Today, the debate revolves around the case of Ferguson (Missouri), in which Michael Brown, an unarmed black teen, was murdered by Darren Wilson, a white police officer who was exonerated by a grand jury, and its main issues are racial discrimination and police brutality.
For the communities of color in the United States, those are two issues that have been joined together for a long time. In August, Armand Bennet, a 26-year-old young man who was driving around an elegant neighborhood in New Orleans, was murdered by the police; in Tulsa, 19-year-old Jeremy Lake was murdered by a policeman while he was walking down the street with the police officer’s daughter. In November, a 12-year-old black child was murdered by a police officer in a park in Cleveland while he was playing with his toy gun. None of the victims was armed; none of them would have been murdered if they had been white.

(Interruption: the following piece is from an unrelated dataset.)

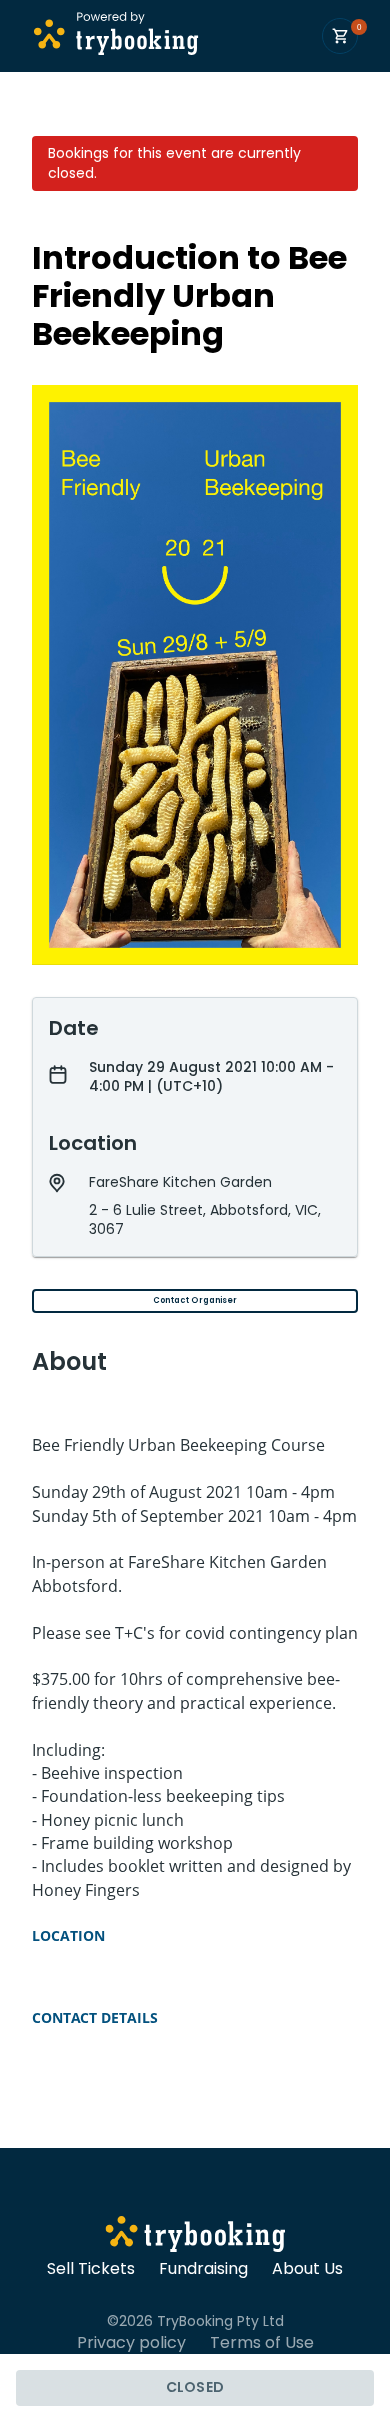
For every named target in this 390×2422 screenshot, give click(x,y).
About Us (307, 2269)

The disproportionate number of black and Latino youth murdered by various police officers attests to the existence of a serious problem that is not always recognized by different racial groups in the country. Between 2000 and 2014, 27 percent of people killed by law enforcement agents in the county of Los Angeles were black, while a little more than 50 percent were Latino. Black people only constitute 10 percent of the residents of the county.
Part of the problem, wrote Professor Michael Eric Dyson of Georgetown University, is that Americans have very different perceptions about race relations in the country, so different that there is not a common starting point to begin to try to resolve the racial conflicts that affect them. A survey from the Huffington Post shows that 64 percent of African-Americans believe that the officer that killed the young black man in Ferguson should have been punished, while only 22 percent of white people share this opinion.
The same professor, Dyson, recently starred in a national television debate with the ex-mayor of New York, Rudolph Giuliani, that clearly shows this dichotomy.
To Giuliani, the real victimizers of African-Americans are black people: “93 percent of blacks in America are killed by other blacks,” he said. The figures are correct, but what Giuliani did not say and Dyson did not remind him is that 84 percent of murdered white people are victimized by white people. In other words, the main victimizers of a racial community are of the same race in all cases.
However, that is not what Giuliani or those who think like him wanted to say. What he meant to say is that people of color are a problem in their community and for white people. Not that the economic and educational gap between black and white people is growing every day, because not everyone receives the same opportunities. Not that police brutality against minorities is an irrefutable fact. Not that in the vast majority of cases, police officers who kill unarmed people do not receive punishment.
The events of Ferguson must lead the country to a deep reflection that shows that, despite all efforts made, racism continues to highlight the vulnerability of its principles and values.